READ MORENew Yorkers Sound Off: Why Go Ahead With Congestion Pricing When MTA Just Had $25 Billion Fall Into Its Lap?

But as to whether it should be delayed because of the pandemic, Williams said, “We should do it now.”

“It should be postponed for at least a year. I support congestion pricing, but not now in the middle of this financial crisis,” Suozzi said.

And with the Democratic primary some three weeks away, it was the first time Gov. Hochul debated her Democratic challengers.
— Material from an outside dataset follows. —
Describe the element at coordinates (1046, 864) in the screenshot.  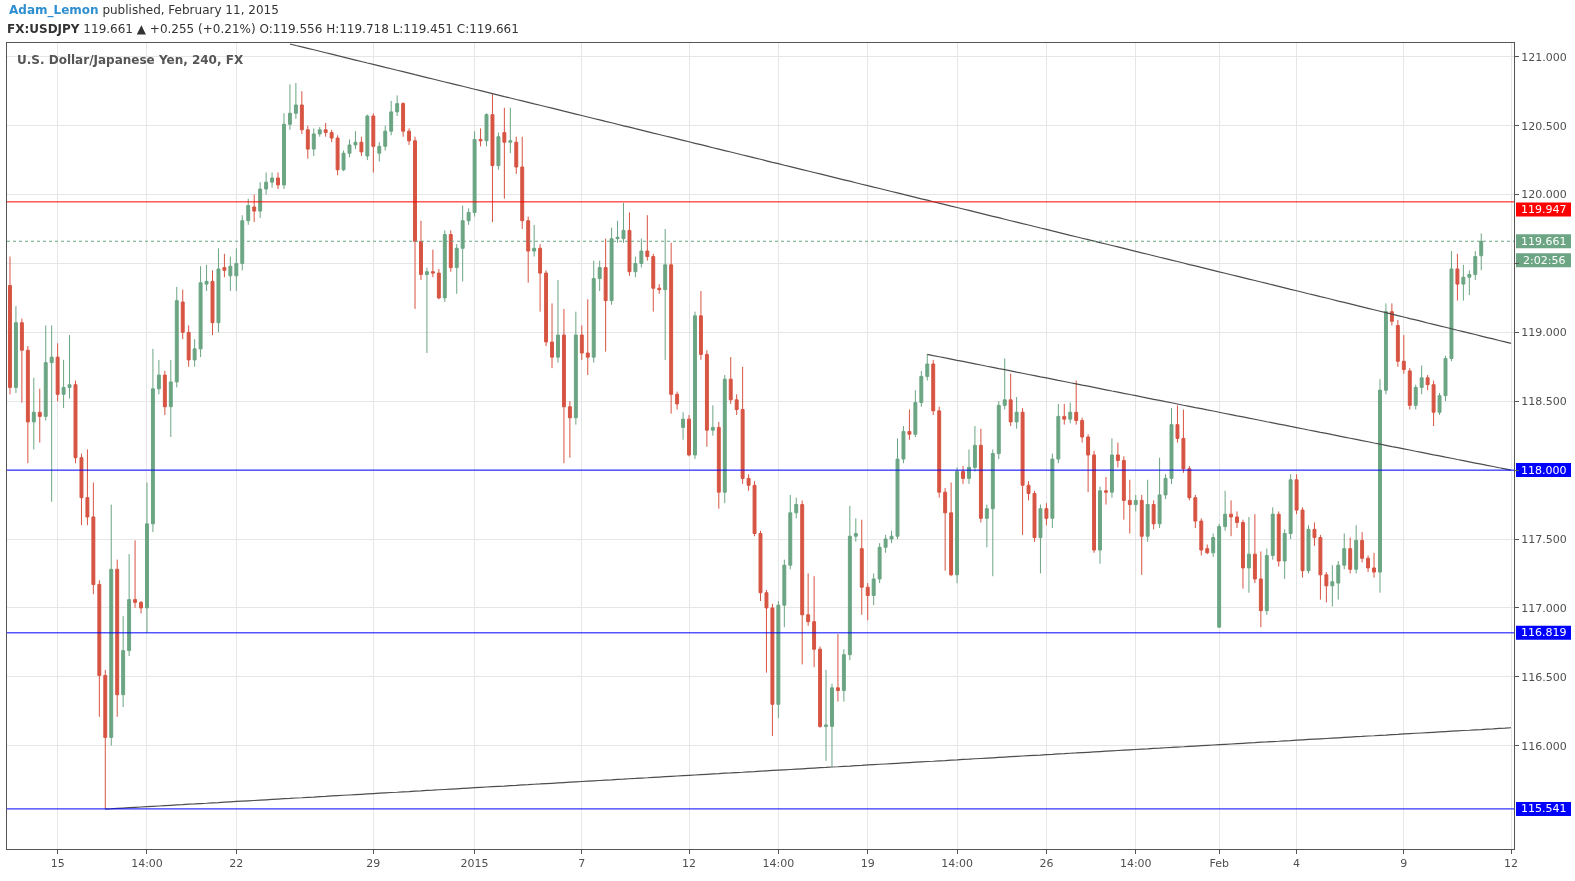
I see `x-tick-label: 26` at that location.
They spent the night doggedly trying to score points on a host of issues, ranging from letting judges consider dangerousness in bail reform, locating a casino in Manhattan, and the Buffalo Bills stadium deal

At one point, Suozzi tried to sneak in a two-fer — bail reform and the Bills.

“When it came to the Buffalo Bills stadium, she got something done that nobody thought could get done. It’s so unpopular. It’s a billion dollars. It’s the most lucrative deal in the history of the NFL. She got that done. She twisted arms But when it came to bail reform, she didn’t engage,” Suozzi said.

And when it came to guns, Williams attempted to attack the governor for a bill signing on toughening state laws in the wake of the Buffalo shooting

“When I saw the bill signing yesterday, and it’s already a commercial now, it reminded me of the Cuomo press conferences during the pandemic,” Williams said.

Despite the attacks, the governor was calm and unruffled, although when Suozzi said there was no daylight between the three of them on abortion, Hochul shot back.

“Talk about daylight, there’s so much bright daylight between our positions that I need to find a pair of sunglasses,” Hochul said.

The three seemed to find common ground of sorts during the lightning round when they were asked if they believe in ghosts.

“No. I believe in spirits, though. Yeah, I guess I do,” Suozzi said.

“I’m a man of faith, so I don’t know if I’d call it ghosts, but I do believe in an afterlife,” Williams said.

“I speak to my mother all the time. I lost her just months before I became lieutenant governor, so, yes, I do communicate with someone who is no longer with us,” Hochul said.

The question of whether they would support Bill de Blasio for Congress proved to be a sticky wicket. The governor said she wouldn’t endorse in the primary. Williams said he was planning something in the race but wouldn’t say what or who. Only Suozzi, an actual congressman, said absolutely not.